Quelque tentation qui se présente à moi,
Son appas ne me sert qu’à renforcer ma foi.
L’ordinaire secours que la raison apporte
Pour rendre à tout le moins ma passion moins forte,
L’irrite davantage et me fait mieux souffrir
Un tourment qui m’oblige en me faisant mourir.
Contre un dessein prudent s’obstine mon courage
Ainsi que le rocher s’endurcit à l’orage.
J’aime ma frénésie et ne saurais aimer
Aucun de mes amis qui la voudraient blâmer.
Aussi ne crois-je point que la raison consente
De m’approcher tandis que vous serez absente.
J’entends que ma pensée éprouve incessamment
Tout ce que peut l’ennui sur un fidèle amant,
J’entends que le Soleil avecque moi s’ennuie,
Que l’air soit couvert d’ombre et la terre de pluie,
Que parmi le sommeil de tristes visions
Enveloppent mon âme en leurs illusions,
Que tous mes sentiments soient mêlés d’une rage,
Qu’au lit je m’imagine être dans un naufrage,
Tomber d’un précipice et voir mille serpents
Dans un cachot obscur autour de moi rampants.
Aussi bien loin de vous une vie inhumaine
Sans doute me sera plus aimable et plus sainte,
Car je ne puis songer seulement au plaisir
Qu’une mort ne me vienne incontinent saisir.
Mais quand le Ciel, lassé du tourment qu’il me livre,
Sous un meilleur aspect m’ordonnera de vivre,
Et qu’en leur changement les astres inconstants
Me pourront amener un favorable temps,
Mon âme à votre objet se trouvera changée,
Et de tous ces malheurs incontinent vengée.
Quand mes esprits seraient dans un mortel sommeil,
Vos regards me rendront la clarté du soleil,
Dessus moi votre voix peut agir de la sorte
Que le Zéphyr agit sur la campagne morte.
Voyez comment Philis renaît à son abord,
Déjà l’hiver contre elle a fini son effort.

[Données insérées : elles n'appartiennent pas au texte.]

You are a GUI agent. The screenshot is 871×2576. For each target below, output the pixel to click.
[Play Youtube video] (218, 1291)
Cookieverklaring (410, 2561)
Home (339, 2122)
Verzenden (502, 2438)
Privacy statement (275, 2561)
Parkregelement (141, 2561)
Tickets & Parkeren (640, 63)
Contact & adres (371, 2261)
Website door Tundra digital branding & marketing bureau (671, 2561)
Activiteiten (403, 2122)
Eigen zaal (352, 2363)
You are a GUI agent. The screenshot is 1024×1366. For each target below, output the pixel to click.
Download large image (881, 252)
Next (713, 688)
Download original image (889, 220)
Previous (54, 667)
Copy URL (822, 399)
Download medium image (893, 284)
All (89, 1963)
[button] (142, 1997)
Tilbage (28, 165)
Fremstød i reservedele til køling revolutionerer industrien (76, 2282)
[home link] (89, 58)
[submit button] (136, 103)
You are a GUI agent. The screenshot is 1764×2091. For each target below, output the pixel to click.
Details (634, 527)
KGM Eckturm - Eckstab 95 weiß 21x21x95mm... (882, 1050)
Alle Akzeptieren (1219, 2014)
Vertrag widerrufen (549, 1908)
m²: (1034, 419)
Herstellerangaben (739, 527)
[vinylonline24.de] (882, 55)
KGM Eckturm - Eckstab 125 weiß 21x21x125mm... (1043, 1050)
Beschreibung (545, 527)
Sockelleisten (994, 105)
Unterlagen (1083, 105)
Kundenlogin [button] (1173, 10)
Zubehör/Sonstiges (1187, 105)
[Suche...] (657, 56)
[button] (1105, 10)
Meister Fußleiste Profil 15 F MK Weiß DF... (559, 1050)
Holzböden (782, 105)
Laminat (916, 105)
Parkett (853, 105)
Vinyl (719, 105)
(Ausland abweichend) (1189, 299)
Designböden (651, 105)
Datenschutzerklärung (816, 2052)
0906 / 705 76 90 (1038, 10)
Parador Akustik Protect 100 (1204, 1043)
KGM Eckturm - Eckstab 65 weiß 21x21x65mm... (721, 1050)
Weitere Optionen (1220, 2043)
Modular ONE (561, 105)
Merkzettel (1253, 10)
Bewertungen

Désormais nous voyons épanouir les roses,
La vigueur du printemps reverdit toutes choses,
Le ciel en est plus gai, les jours en sont plus beaux,
L’Aurore en s’habillant écoute les oiseaux,
Les animaux des champs qu’aucun souci n’outrage,
Sentent renouveler et leur sang et leur âge,
Et suivant leur nature et l’appétit des sens,
Cultivent sans remords des plaisirs innocents.
Moi seul dans la saison où chacun se contente,
Accablé des douleurs d’une cruelle attente,
Languis sans réconfort et tout seul dans l’hiver,
Ne vois point de printemps qui me puisse arriver.
Seul je vois les forêts encore désolées,
Les parterres déserts, les rivières gelées,
Et comme ensorcelé ne puis goûter le fruit
Qu’à la faveur de tous cette saison produit.
Mais lorsque le Soleil adoré de mon âme
Du feu de ses rayons rechauffera ma flamme,
Mon printemps reviendra, mais mille fois plus beau
Que n’en donne aux mortels le céleste flambeau.
Si jamais le destin permet que je la voie,
Plus que tous les mortels tout seul j’aurai de joie.
O dieux! pour défier l’horreur du monument
Je ne demande rien que cela seulement.